Problem 3-35
(a) Let $g:\mathbb{R}^n\to\mathbb{R}^n$ be a linear transformation of one of the following types:
$$\begin{cases} g(e_i)=e_i & i\neq j \\ g(e_j)=ae_j & \end{cases}$$ $$\begin{cases} g(e_i)=e_i & i\neq j \\ g(e_j)=e_j+e_k & \end{cases}$$ $$\begin{cases} g(e_k)=e_k & k\neq i,j\\ g(e_i)=e_j &\\ g(e_j)=e_i & \end{cases}$$ If $U$ is a rectangle, show that the volume of $g(U)$ is $|\det g|\cdot v(U)$.
(b) Prove that $|\det g|\cdot v(U)$ is the volume of $g(U)$ for any linear transformation $g:\mathbb{R}^n\to\mathbb{R}^n$. Hint: If $\det g\neq 0$, then $g$ is the composition of linear transformations of the type considered in (a).
Let $g:\mathbb{R}^n\to\mathbb{R}^n$ be a linear transformation.

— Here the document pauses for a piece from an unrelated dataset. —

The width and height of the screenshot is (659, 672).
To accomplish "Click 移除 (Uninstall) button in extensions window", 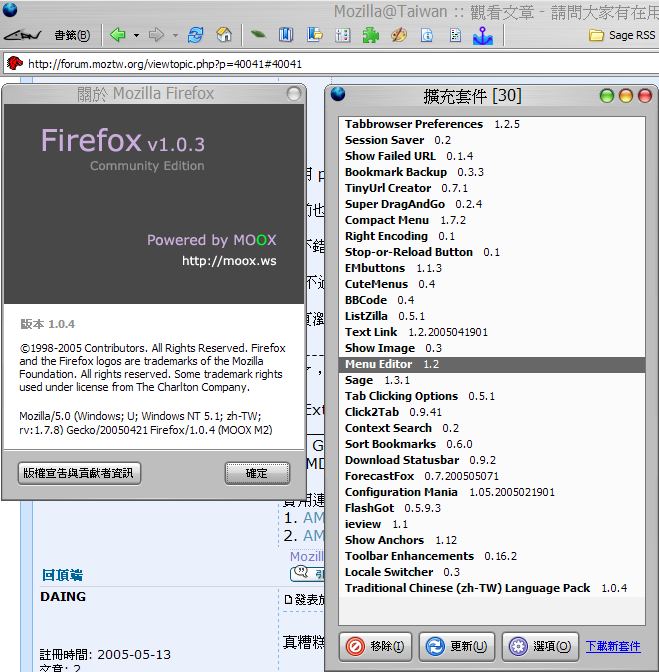I will (376, 646).
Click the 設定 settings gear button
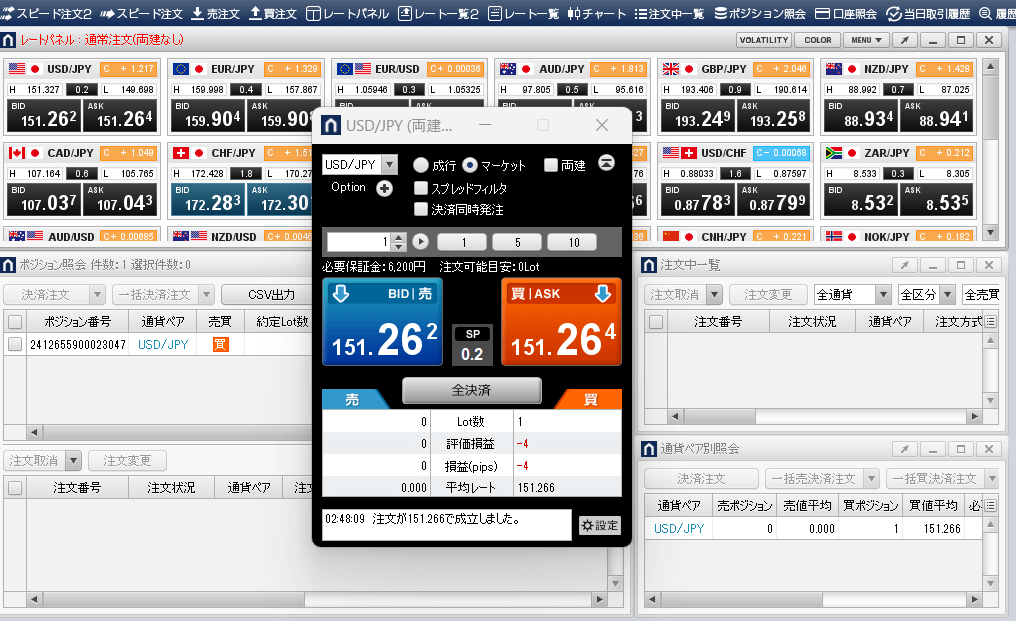The height and width of the screenshot is (621, 1016). 600,526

Let $g=g_m\circ g_{m-1}\circ\cdots\circ g_1$, where each $g_i$ is a linear transformation of one of the three types in (a).
Let $i=\min\{j:g_j\text{ is a linear transformation of the second type in (a).}\}$.
$v(g_1(U))=|\det g_1|\cdot v(U)$.
$g_1(U)$ is also a rectangle.
So, $v(g_2(g_1(U)))=|\det g_2|\cdot v(g_1(U))=|\det g_2|\cdot |\det g_1|\cdot v(U)$.
$\cdots$
$v((g_{i-1}\circ\cdots\circ g_1)(U))=|\det g_{i-1}|\cdot\cdots\cdot |\det g_1|\cdot v(U)=|\det (g_{i-1}\circ\cdots\circ g_1)|\cdot v(U)$.
But $g_i((g_{i-1}\circ\cdots\circ g_1)(U))$ is not a rectangle.
So, we cannot continue this calculation using the result (a) anymore.
Please tell me how to complete (b) using the author's hint.
Let $U$ be an arbitrary Jordan-measurable set.
I guess if $g$ is the first type in (a), then we can show $v(g(U))=|a|\cdot v(U)$.
I guess if $g$ is the third type in (a), then we can show very easily $v(g(U))=v(U)$.
So, if $g_{i+1}$ is the first type in (a) or the third type in (a), then $v((g_{i+1}\circ\cdots\circ g_1)(U))=|\det (g_{i+1}\circ\cdots\circ g_1)|\cdot v(U)$ holds.
But if $g_{i+1}$ is also the second type in (a), $\cdots$.